October 2023 has been declared National Domestic Violence Awareness and Prevention Month by the US Government. Here in the Caribbean, Domestic Violence remains one of the leading causes of violent crimes, social decline and generational trauma negatively impacting the security, health, productivity of our societies. Saint Lucia has made great strides in crafting one of the most progressive and inclusive anti-Domestic Violence Legislation yet in the Caribbean which seeks to prioritize protection of victims and witnesses of the criminal act of domestic abuse, no matter who they may be and no matter the legal status or orientation of the domestic relationship. It also holds law enforcement responsible for their level of response to victims and will severely prosecute failure to respond by both police and civilians.
Official statistics show that nearly 40% of women across the Caribbean experience violence at the hands of their partners (UN Women, 2019). The violence is physical, sexual, economic, and emotional in nature.
Yet despite this advancement, the cultural attitudes towards victims of abuse is to blame the victim, particularly when the victim is female, as they are seen to instigate their own abuse or be complicit in allowing it to continue. One premiere of a Caribbean nation famously said, “Choose your men wisely!” as a response to the disturbing reports that domestic violence accounted for one-third of all violent crimes on the island. Is there even such a thing as being able to weed out all potential abusers before getting entangled in a relationship with them? The answer is no.
Potential abusers in intimate relationships do not always show tell-tale signs of being abusive. Potential abusers often meet all the criteria promoted to people (women especially) of what is supposed to be an excellent choice in partner; well-educated, successful in their careers, religious and respectable, good relationships in their family and peer groups, admired and well loved. None of these things will indicate that they have serious issues with emotional attachment, fragile egos, personality disorders, addictions or an inability to love or respect the autonomy and humanity of those with whom they engage in intimate relationships. People often hide the dark side of themselves and only show it to those over whom they have a sufficient level of control.

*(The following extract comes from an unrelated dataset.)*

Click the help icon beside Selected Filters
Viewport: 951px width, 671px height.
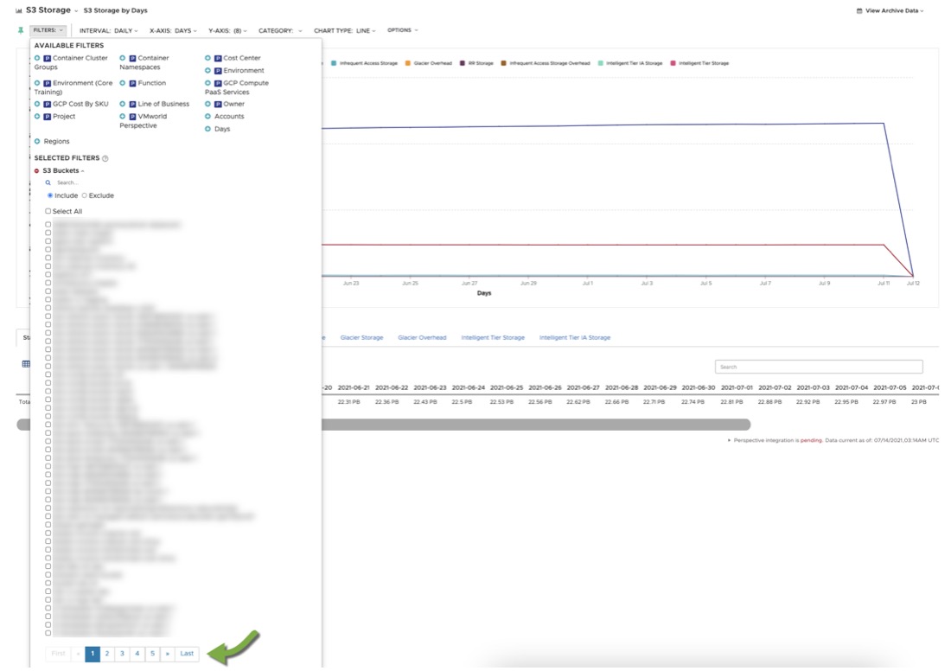coord(105,158)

So while there are no surefire ways of spotting red flags, the most critical way to avoid becoming a victim is not ever giving someone a sufficient level of control over you. It starts by knowing your Relationship Rights. No matter your sex, gender identity or nature of the intimate relationship, you have the right to:
A helpful tool called the Power and Control Wheel was created by the Domestic Abuse Intervention Project in Duluth, MN. It can be helpful in spotting some early signs of how much power and control a person is trying to exercise over you. For more information, please visit the site:
The Power and Control Wheel diagram above assumes she/her pronouns for survivors and he/him pronouns for partners. However, the abusive behavior it details can happen to people of any gender or sexuality.
Please know that even with all the information and empowerment in the world, anyone can still become a victim of Domestic Violence. It often happens to people who think it could never happen to them. The important thing is not whether or not it happens but what you do when it does. The earliest you start to plan your exit from the relationship, the better. Choose your allies in your escape wisely. Many families and religious institutions are often more concerned with preserving the marriage than with protecting the victims of the abuser, especially if the abuser is powerful and respected in the community. When you need to get out of a toxic and abusive relationship you must develop allies outside the relationship who are all about protecting you and you alone, not the relationship.
Remember, that romantic relationships are not the pinnacle of love or the only form of love there is. Romantic attraction is fleeting and has a shelf life. The majority of people when they die, especially women (who outlive men and whom men do not care for once she gets old) will not be dying with a romantic partner at their side but with the family and/or community member they have cultivated. So never invest everything in romantic relationships. Always invest in family and community first. Community is the strongest protector against getting isolated in an abusive relationship dynamic with a deeply damaged person with severe emotional and mental issues, sexually dysphoric dysfunctions or a practice of toxic ideologies, like misogyny. Love is too precious to be wasted on those incapable of it.